Oral Bioavailability

NA

Spectrum Of Activity

Dosing

Ambisome
3-6mg/kg IV daily infused over several hours

Discuss dosing as well as premedication with pharmacy.

No adjustment required for renal impairment.

If intermittent dialysis, give dose after dialysis.

Liaise with Pharmacist

General Information

  • Renal function

  • K

  • Mg

  • HCO3

  • Liver enzymes

  • CBC

Frequency depends on course, but daily reasonable during initiation.

Same toxicities as conventional Amphotericin B but with less frequency.

  •  Nephrotoxicity ++

  •  Anemia

  •  Phlebitis

  •  Arachnoiditis

  •  Urinary retention

  •  Paresthesias

Infusion related symptoms

  •  Fever

  •  Rigors

  •  N/V

  •  Headache

Electrolyte abnormalities

  •  HypoK and HypoMg

  •  Loss of bicarb

  •  See additional information

Main concern is concomitant nephrotoxins.

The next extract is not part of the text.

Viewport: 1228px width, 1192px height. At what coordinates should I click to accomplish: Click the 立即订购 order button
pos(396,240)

Use should be minimized during amphotericin therapy.

Increased digoxin toxicity with hypokalemia.

Lipid associated AmB is taken up preferentially by phagocytic cells and concentrated at sites of infection while minimizing renal exposure.

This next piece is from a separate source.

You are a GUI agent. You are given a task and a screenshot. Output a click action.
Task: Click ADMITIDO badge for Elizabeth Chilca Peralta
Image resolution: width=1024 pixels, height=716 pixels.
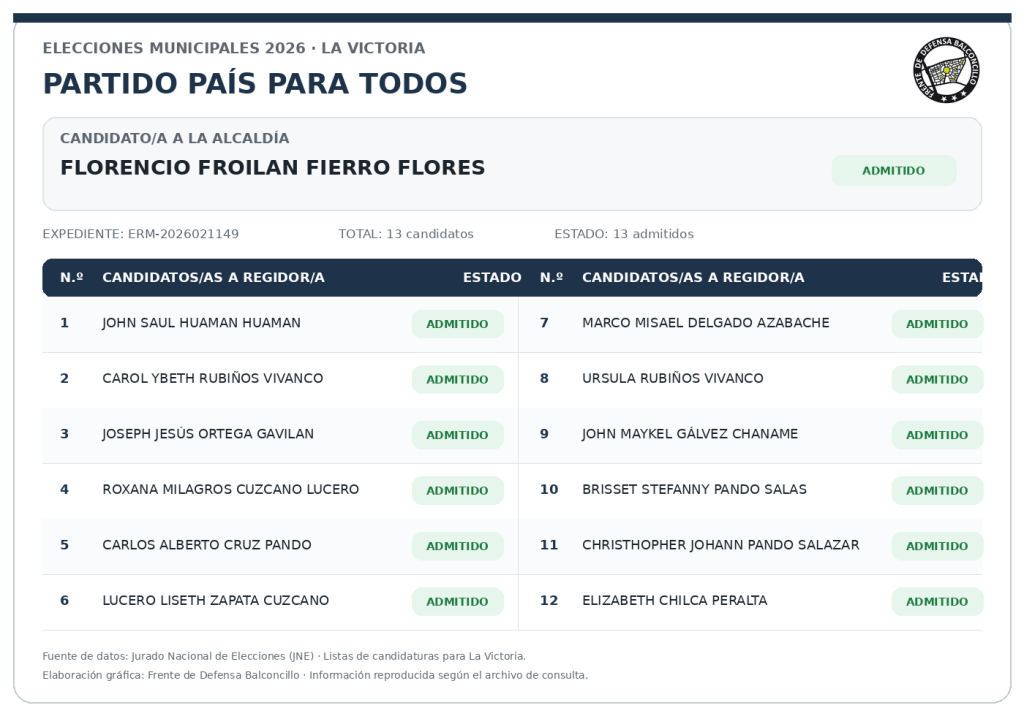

Premedication with acetaminophen, diphenhydramine, or hydrocortisone are used.

Meperidine may be used for rigors.

Pay careful attention to electrolyte and fluid status with boluses (usually 500mL) before and after infusion, as well as K and Mg supplementation PRN.

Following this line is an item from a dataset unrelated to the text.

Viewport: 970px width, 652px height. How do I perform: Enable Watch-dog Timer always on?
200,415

Antimicrobial class: Antifungal. Polyene. Lipid formulations designed to minimize toxicity.

Pregnancy category: B

Average serum half life: 150 hours

Biliary penetration: Therapeutic

Lung penetration: Therapeutic

Urine penetration: Poor

Fungicidal therapy of yeast/fungus/mold infection.

Invasive candidiasis, aspergillosis, cryptococcosis.

Visceral/mucocutaneous Leishmaniasis.

Induction therapy for dimorphic fungii (cocci, blasto, histo).

Not for use in urinary tract infection.